WHAT YOU ARE ASKED TO DO: Extract the entries from the line with "Click the Counselors & Experts sidebar icon" up to and including the line with "coord(662,70)", reproducing each line word for word. Leave the pictures out of your answer.

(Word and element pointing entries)
* START *

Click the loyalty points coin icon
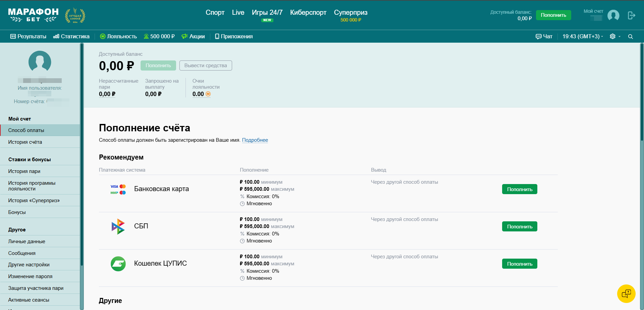Image resolution: width=644 pixels, height=310 pixels. point(208,94)
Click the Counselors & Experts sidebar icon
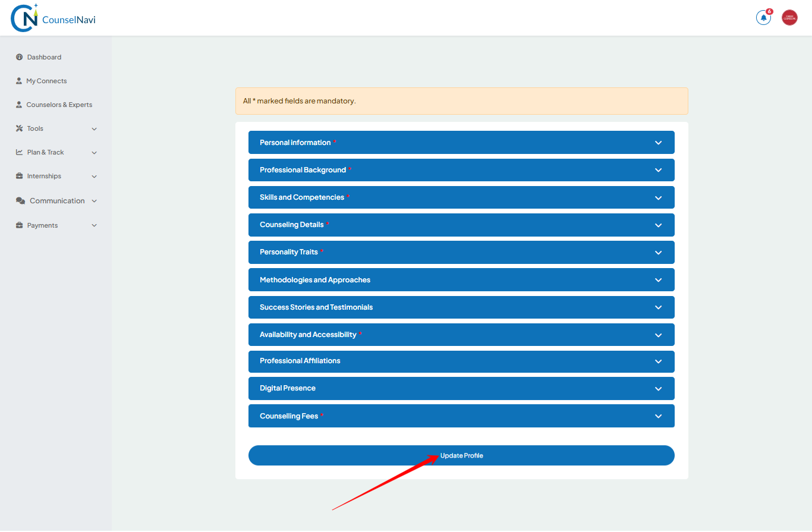 tap(19, 105)
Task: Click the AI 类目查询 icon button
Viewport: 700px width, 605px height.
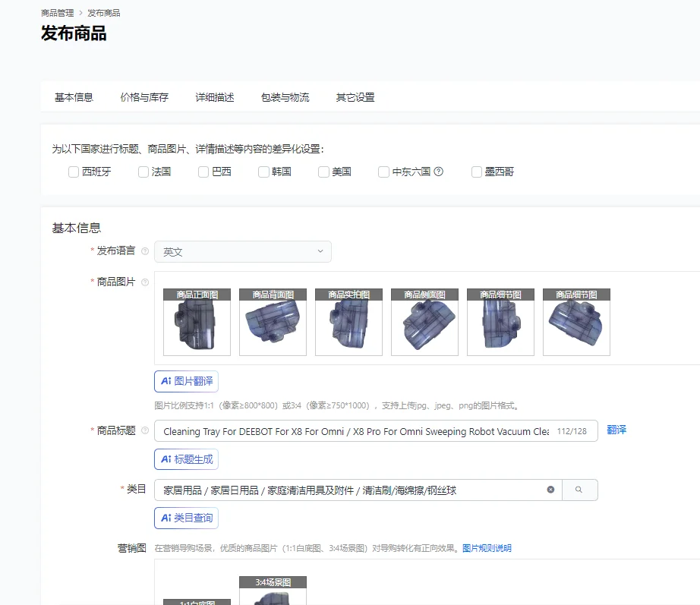Action: point(186,518)
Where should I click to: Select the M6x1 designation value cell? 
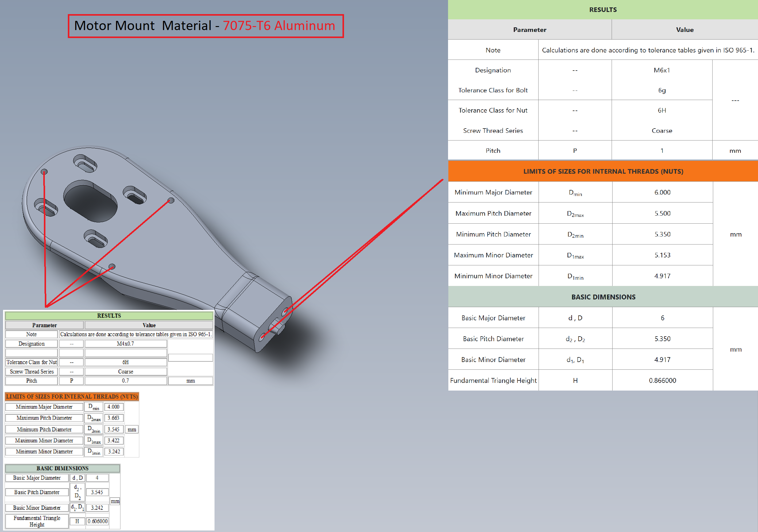coord(662,70)
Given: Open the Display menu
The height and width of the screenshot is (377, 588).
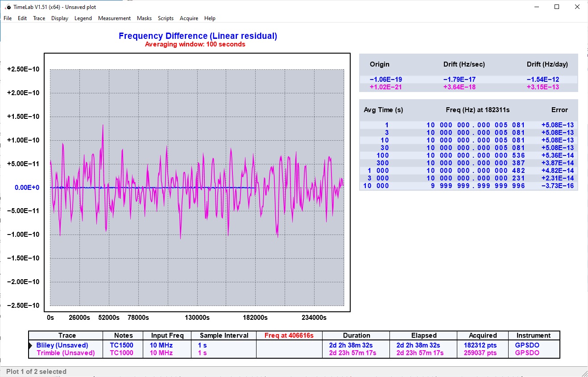Looking at the screenshot, I should click(59, 18).
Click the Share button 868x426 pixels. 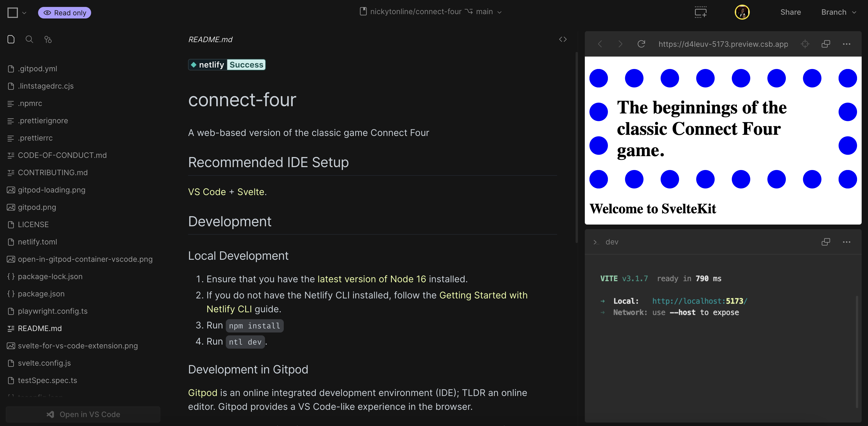pyautogui.click(x=790, y=12)
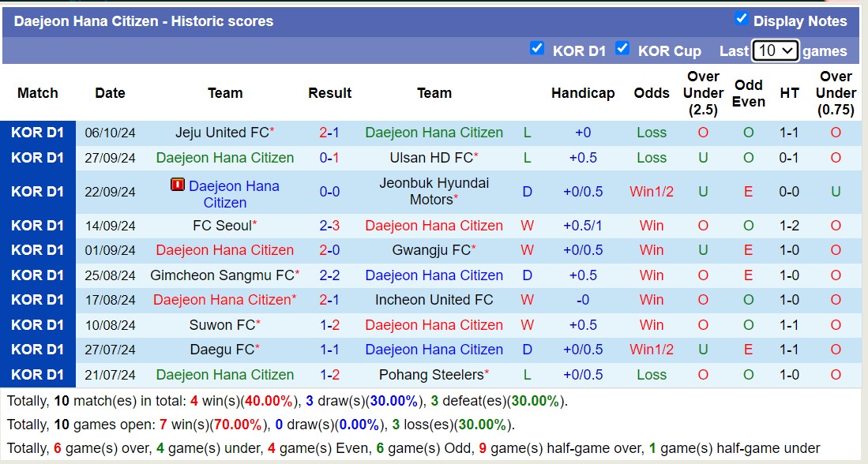The height and width of the screenshot is (464, 868).
Task: Disable the KOR D1 filter checkbox
Action: (x=539, y=50)
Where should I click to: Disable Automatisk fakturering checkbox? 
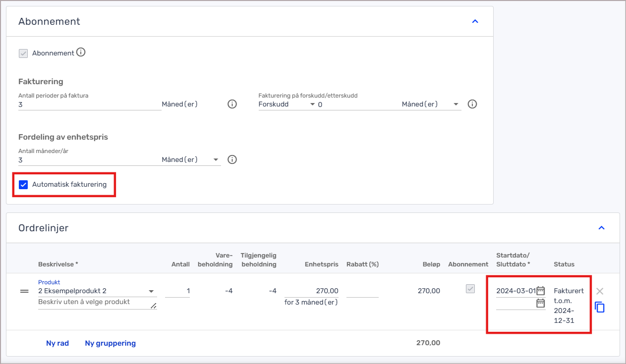click(23, 185)
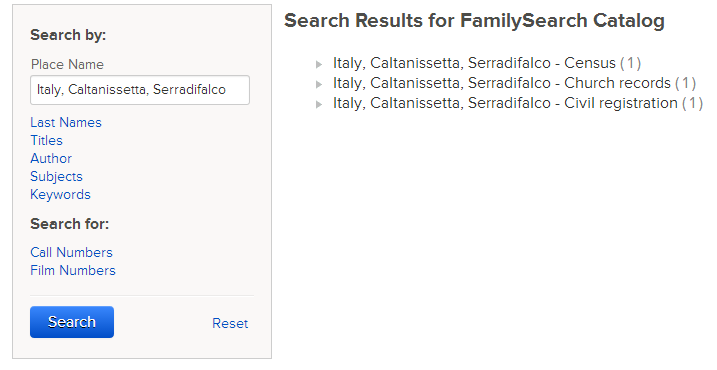Add Last Names search criterion
717x370 pixels.
click(66, 123)
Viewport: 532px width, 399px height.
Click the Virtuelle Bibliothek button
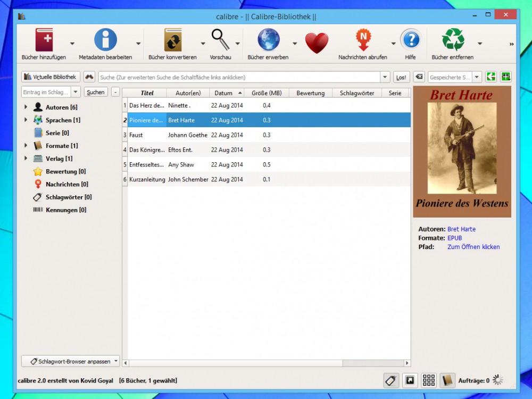pos(51,77)
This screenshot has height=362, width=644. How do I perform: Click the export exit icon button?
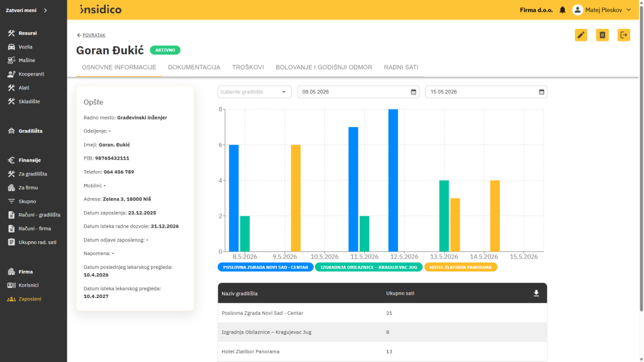623,35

* END *

RESULT OF THIS EXERCISE:
Click the Counselors & Experts sidebar icon
 tap(19, 105)
Task: Click the AI 类目查询 icon button
Viewport: 700px width, 605px height.
Action: point(186,518)
Where should I click to: Select the M6x1 designation value cell? 
coord(662,70)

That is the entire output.